KBHC chose to move to Mount Washington for a variety of reasons.  One of which was the “personality” of the community.  This community provides a wholesome, traditional setting in which we can serve these victims.  We invite the community to call us and ask questions, or schedule a tour.  We are located on Hope Street.

September 06, 2006

Why blog?

Why blog?  The American Heritage Dictionary next to my computer keyboard does not even have blog listed nor does the spell check function of my word processing software.  The closest word to blog in my handy dictionary is blob and is defined as “a soft, amorphous mass, or a splotch or color.”  I heard of bloggers long before I actually knew who they are and what they do.  A quick search on the net and the whole world of blogs is revealed covering just about any topic one wants to discuss or learn more about.  The blog is another by-product of the internet now used as a serious medium to convey information.  I have read a few blogs.  Some come closer to the definition of blob as defined above than serious information.  Nevertheless, the blogosphere is brimming with helpful information, controversial topics, opinions and opportunities for the exchange of the same.  Today, if you have something worthwhile to say, or just want to read your own thoughts, just create a blog and have at it.
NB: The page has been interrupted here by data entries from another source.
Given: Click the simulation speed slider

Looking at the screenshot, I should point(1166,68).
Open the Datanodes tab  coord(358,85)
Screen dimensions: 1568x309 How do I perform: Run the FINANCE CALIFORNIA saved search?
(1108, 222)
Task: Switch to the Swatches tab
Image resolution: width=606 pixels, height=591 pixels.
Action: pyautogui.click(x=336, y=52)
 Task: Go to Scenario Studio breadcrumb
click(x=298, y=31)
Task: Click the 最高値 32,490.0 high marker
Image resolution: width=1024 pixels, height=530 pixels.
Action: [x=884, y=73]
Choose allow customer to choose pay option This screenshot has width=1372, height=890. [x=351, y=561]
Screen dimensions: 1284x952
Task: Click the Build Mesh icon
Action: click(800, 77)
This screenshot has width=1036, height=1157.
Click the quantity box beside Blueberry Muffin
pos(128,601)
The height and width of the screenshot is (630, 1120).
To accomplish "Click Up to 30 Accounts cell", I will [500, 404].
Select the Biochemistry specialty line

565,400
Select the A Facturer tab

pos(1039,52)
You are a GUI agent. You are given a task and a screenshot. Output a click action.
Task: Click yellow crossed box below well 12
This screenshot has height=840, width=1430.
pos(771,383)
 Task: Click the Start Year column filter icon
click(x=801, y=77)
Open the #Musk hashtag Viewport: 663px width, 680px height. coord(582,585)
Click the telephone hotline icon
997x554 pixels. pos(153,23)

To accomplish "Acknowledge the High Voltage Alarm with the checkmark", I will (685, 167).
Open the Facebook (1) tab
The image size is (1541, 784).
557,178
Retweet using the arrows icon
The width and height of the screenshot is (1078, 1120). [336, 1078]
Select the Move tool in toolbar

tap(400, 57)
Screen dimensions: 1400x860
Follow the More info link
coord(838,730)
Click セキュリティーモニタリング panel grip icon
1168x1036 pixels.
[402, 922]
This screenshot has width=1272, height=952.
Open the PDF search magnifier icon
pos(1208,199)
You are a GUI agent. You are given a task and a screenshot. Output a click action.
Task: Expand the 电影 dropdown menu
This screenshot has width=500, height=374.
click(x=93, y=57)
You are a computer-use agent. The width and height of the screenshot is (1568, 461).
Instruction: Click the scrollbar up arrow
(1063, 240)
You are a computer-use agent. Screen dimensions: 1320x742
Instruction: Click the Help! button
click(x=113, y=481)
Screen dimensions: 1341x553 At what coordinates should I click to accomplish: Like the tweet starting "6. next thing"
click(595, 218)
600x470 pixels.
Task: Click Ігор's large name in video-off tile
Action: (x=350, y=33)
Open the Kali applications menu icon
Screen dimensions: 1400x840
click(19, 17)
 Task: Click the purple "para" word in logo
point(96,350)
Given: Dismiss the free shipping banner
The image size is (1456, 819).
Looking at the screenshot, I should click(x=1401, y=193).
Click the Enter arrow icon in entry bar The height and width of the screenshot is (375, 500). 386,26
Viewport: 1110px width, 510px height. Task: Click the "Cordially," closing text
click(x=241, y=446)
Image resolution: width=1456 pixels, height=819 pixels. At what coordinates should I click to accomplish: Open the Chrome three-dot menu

As the president and CEO of Kentucky Baptist Homes for Children (KBHC), our agency and I have something to say.  We serve and are a voice for a population of children found in every state, county and municipality in America.  Children of all ages, social, economic, racial and cultural backgrounds fill this population seldom recognized by mainstream America.  I think of them as “shadow children.”  They are in the background, the shadows of the more normal life most of us enjoy and usually go unnoticed.  These kids are a large, growing group that is mostly unobserved except by those who interface with them in education, social work, medicine, law enforcement or some other helping service like KBHC.

These children, who look like yours and mine, are in the shadows of our churches, schools, homes and hospitals.  We seldom see them even though they are all around us.  We might hear about them and may even come face-to-face with them, but never actually meet them.  I think it may be we really do not want to see them.  To think of their pain may hurt us too much.  Their needs may cry for a compassionate response from us that may be more than we are willing to give.  They may simply remind us of the dis-ease and chaos in our midst that we would rather not acknowledge.

We refer to these children as at-risk.  At-risk is a label for real children with names, needs and lives to fulfill.  They are more than words and characters on a page in a novel or statistical study.  These are real children in our communities suffering physical, emotional and mental pain at the very hands of those who should be nurturing and caring for them.  Hands that should feed children beat and burn them or never lift the proverbial finger to sustain and nurture them.  The pain and abuse many of them endure is criminal and often their perpetrators are prosecuted.  Others are left to fend for themselves suffering a degree of neglect our society will not tolerate even for our animals.

Every night, thousands of children spend the night somewhere other than home and with someone other than their parents.  Their abuse and neglect is a two-edged sword.  Not only do they know the pain of abuse, but they also are the ones taken from their homes to live with strangers while their perpetrators sleep in their own beds.

Why blog?  We blog for the shadow children.  Maybe someone will read us, recognize a child being abused or neglected, and report it.  Perhaps someone will look beyond the obvious and into the shadows, see a child in need and offer help.  Others may want to support organizations like KBHC or get involved on the local, state or federal levels to provide more resources for these kids.  If nothing else, we blog to let others know that right down the street, just beyond the light of everyday life, just inside the shadows a child is hurting.  Maybe a reader of this blog will become in some way a healer and a source of hope to a child.

Our blog is devoted to raising awareness of the needs of at-risk children, the shadow children everywhere.  We welcome your input.